아래 항목 전체를 다시 쓰되, "Image resolution"를 모두 "Screenshot resolution"(으)로 바꾸고 나머지는 그대로 두시오. 그림은 답에서 빼시오.

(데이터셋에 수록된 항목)
———

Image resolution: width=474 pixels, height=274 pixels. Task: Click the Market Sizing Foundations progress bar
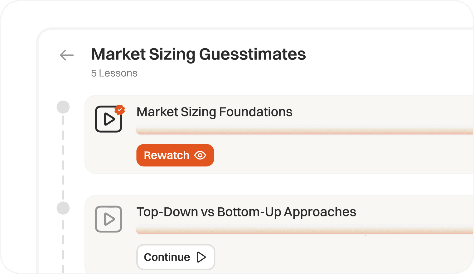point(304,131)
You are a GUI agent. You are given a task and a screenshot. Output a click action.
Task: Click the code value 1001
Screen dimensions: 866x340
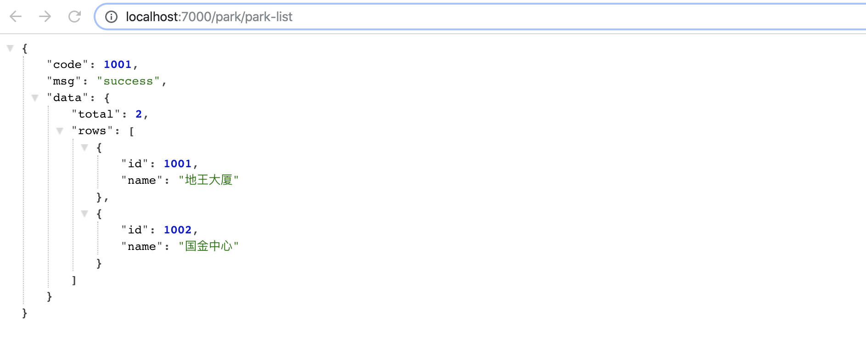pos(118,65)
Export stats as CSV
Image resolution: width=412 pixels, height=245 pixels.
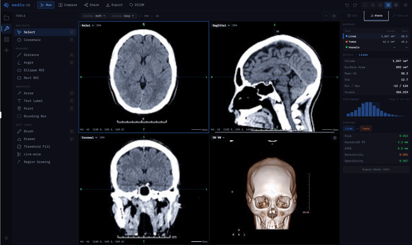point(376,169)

———

*문제 풀이*.
Screenshot resolution: width=474 pixels, height=274 pixels. Task: Click the Market Sizing Foundations progress bar
point(304,131)
You are a GUI agent. You are given a task and a screenshot. Output a click action.
Task: Click the code value 1001
Screen dimensions: 866x340
pos(118,65)
Export stats as CSV
Screenshot resolution: width=412 pixels, height=245 pixels.
point(376,169)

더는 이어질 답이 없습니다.